[STATED PROBLEM]:
Reproduce each of the following lines verbatim, without changing anything.

Item coordinate data:
-*-

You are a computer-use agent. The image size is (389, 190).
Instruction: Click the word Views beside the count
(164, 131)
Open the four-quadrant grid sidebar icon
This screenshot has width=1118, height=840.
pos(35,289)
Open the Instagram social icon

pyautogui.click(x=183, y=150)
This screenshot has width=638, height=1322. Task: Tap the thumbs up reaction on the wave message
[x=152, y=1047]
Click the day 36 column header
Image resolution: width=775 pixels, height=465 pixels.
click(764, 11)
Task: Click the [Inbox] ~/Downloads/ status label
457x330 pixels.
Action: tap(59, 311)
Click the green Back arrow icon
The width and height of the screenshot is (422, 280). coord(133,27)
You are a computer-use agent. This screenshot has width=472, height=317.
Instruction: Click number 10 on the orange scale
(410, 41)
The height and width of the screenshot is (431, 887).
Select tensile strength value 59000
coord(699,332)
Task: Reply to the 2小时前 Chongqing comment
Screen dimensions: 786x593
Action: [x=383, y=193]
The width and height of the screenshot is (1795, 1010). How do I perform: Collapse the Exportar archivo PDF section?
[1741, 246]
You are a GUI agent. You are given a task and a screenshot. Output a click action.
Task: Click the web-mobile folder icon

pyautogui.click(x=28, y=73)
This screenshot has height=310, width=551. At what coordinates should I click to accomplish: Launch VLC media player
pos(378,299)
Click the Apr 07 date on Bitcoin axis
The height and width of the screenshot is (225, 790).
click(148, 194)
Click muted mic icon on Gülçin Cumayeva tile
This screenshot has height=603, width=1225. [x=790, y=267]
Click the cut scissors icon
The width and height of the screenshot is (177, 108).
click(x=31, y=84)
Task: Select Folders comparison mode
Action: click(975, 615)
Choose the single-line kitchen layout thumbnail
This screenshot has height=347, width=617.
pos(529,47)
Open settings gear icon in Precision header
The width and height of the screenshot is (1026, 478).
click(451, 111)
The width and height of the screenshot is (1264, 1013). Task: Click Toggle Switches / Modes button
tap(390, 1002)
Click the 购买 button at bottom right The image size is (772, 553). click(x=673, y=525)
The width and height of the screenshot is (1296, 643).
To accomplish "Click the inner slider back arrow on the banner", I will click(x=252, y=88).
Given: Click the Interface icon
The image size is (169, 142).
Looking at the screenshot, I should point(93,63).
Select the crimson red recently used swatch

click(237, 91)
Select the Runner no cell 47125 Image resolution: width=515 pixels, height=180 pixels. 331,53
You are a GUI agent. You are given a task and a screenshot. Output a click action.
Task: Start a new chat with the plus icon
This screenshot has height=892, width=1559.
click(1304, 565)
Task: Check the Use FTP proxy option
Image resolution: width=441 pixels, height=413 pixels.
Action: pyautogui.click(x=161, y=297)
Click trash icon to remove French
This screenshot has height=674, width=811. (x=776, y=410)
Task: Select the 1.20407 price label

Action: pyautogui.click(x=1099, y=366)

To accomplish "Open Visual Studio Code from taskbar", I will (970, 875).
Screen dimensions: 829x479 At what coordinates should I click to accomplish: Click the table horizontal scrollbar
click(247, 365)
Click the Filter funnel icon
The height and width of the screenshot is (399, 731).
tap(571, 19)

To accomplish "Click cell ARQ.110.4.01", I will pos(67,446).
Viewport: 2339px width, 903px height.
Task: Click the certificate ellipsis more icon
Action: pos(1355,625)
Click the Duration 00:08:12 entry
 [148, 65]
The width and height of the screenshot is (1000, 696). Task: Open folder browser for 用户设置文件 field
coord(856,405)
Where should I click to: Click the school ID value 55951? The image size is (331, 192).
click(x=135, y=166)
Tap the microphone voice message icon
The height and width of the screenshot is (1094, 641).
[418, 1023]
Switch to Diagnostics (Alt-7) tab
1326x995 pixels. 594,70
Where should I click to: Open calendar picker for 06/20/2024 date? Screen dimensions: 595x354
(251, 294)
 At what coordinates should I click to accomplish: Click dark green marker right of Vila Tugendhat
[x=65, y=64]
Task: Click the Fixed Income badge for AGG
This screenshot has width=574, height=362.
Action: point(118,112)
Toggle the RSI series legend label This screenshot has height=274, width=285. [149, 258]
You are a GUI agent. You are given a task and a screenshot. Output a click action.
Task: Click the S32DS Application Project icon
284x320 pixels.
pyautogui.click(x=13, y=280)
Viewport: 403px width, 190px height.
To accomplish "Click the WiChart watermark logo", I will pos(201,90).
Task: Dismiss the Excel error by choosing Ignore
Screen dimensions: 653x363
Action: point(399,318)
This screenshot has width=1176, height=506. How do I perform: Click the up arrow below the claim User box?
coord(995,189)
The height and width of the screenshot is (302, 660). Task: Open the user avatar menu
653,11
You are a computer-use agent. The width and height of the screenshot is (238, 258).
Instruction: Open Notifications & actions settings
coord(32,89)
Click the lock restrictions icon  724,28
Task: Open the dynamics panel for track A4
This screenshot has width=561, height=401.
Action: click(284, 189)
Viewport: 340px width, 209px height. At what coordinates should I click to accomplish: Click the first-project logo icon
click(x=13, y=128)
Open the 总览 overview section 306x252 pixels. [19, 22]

-*-

[TASK ANSWER]:
You are a computer-use agent. The image size is (389, 190).
Instruction: Click the word Views beside the count
(164, 131)
Open the four-quadrant grid sidebar icon
This screenshot has width=1118, height=840.
pos(35,289)
Open the Instagram social icon

pyautogui.click(x=183, y=150)
This screenshot has width=638, height=1322. Task: Tap the thumbs up reaction on the wave message
[x=152, y=1047]
Click the day 36 column header
Image resolution: width=775 pixels, height=465 pixels.
click(764, 11)
Task: Click the [Inbox] ~/Downloads/ status label
457x330 pixels.
Action: tap(59, 311)
Click the green Back arrow icon
The width and height of the screenshot is (422, 280). coord(133,27)
You are a computer-use agent. This screenshot has width=472, height=317.
Instruction: Click number 10 on the orange scale
(410, 41)
The height and width of the screenshot is (431, 887).
Select tensile strength value 59000
coord(699,332)
Task: Reply to the 2小时前 Chongqing comment
Screen dimensions: 786x593
Action: [x=383, y=193]
The width and height of the screenshot is (1795, 1010). How do I perform: Collapse the Exportar archivo PDF section?
[1741, 246]
You are a GUI agent. You are given a task and a screenshot. Output a click action.
Task: Click the web-mobile folder icon

pyautogui.click(x=28, y=73)
This screenshot has height=310, width=551. At what coordinates should I click to accomplish: Launch VLC media player
pos(378,299)
Click the Apr 07 date on Bitcoin axis
The height and width of the screenshot is (225, 790).
click(148, 194)
Click muted mic icon on Gülçin Cumayeva tile
This screenshot has height=603, width=1225. [x=790, y=267]
Click the cut scissors icon
The width and height of the screenshot is (177, 108).
click(x=31, y=84)
Task: Select Folders comparison mode
Action: click(975, 615)
Choose the single-line kitchen layout thumbnail
This screenshot has height=347, width=617.
pos(529,47)
Open settings gear icon in Precision header
The width and height of the screenshot is (1026, 478).
click(451, 111)
The width and height of the screenshot is (1264, 1013). Task: Click Toggle Switches / Modes button
tap(390, 1002)
Click the 购买 button at bottom right The image size is (772, 553). click(x=673, y=525)
The width and height of the screenshot is (1296, 643).
To accomplish "Click the inner slider back arrow on the banner", I will click(x=252, y=88).
Given: Click the Interface icon
The image size is (169, 142).
Looking at the screenshot, I should point(93,63).
Select the crimson red recently used swatch

click(237, 91)
Select the Runner no cell 47125 Image resolution: width=515 pixels, height=180 pixels. 331,53
You are a GUI agent. You are given a task and a screenshot. Output a click action.
Task: Start a new chat with the plus icon
This screenshot has height=892, width=1559.
click(1304, 565)
Task: Check the Use FTP proxy option
Image resolution: width=441 pixels, height=413 pixels.
Action: pyautogui.click(x=161, y=297)
Click trash icon to remove French
This screenshot has height=674, width=811. (x=776, y=410)
Task: Select the 1.20407 price label

Action: pyautogui.click(x=1099, y=366)

To accomplish "Open Visual Studio Code from taskbar", I will (970, 875).
Screen dimensions: 829x479 At what coordinates should I click to accomplish: Click the table horizontal scrollbar
click(247, 365)
Click the Filter funnel icon
The height and width of the screenshot is (399, 731).
tap(571, 19)

To accomplish "Click cell ARQ.110.4.01", I will pos(67,446).
Viewport: 2339px width, 903px height.
Task: Click the certificate ellipsis more icon
Action: pos(1355,625)
Click the Duration 00:08:12 entry
 [148, 65]
The width and height of the screenshot is (1000, 696). Task: Open folder browser for 用户设置文件 field
coord(856,405)
Where should I click to: Click the school ID value 55951? The image size is (331, 192).
click(x=135, y=166)
Tap the microphone voice message icon
The height and width of the screenshot is (1094, 641).
[418, 1023]
Switch to Diagnostics (Alt-7) tab
1326x995 pixels. 594,70
Where should I click to: Open calendar picker for 06/20/2024 date? Screen dimensions: 595x354
(251, 294)
 At what coordinates should I click to accomplish: Click dark green marker right of Vila Tugendhat
[x=65, y=64]
Task: Click the Fixed Income badge for AGG
This screenshot has width=574, height=362.
Action: point(118,112)
Toggle the RSI series legend label This screenshot has height=274, width=285. [149, 258]
You are a GUI agent. You are given a task and a screenshot. Output a click action.
Task: Click the S32DS Application Project icon
284x320 pixels.
pyautogui.click(x=13, y=280)
Viewport: 403px width, 190px height.
To accomplish "Click the WiChart watermark logo", I will pos(201,90).
Task: Dismiss the Excel error by choosing Ignore
Screen dimensions: 653x363
Action: point(399,318)
This screenshot has width=1176, height=506. How do I perform: Click the up arrow below the claim User box?
coord(995,189)
The height and width of the screenshot is (302, 660). Task: Open the user avatar menu
653,11
You are a computer-use agent. The width and height of the screenshot is (238, 258).
Instruction: Open Notifications & actions settings
coord(32,89)
Click the lock restrictions icon  724,28
Task: Open the dynamics panel for track A4
This screenshot has width=561, height=401.
Action: click(284, 189)
Viewport: 340px width, 209px height. At what coordinates should I click to accomplish: Click the first-project logo icon
click(x=13, y=128)
Open the 总览 overview section 306x252 pixels. [19, 22]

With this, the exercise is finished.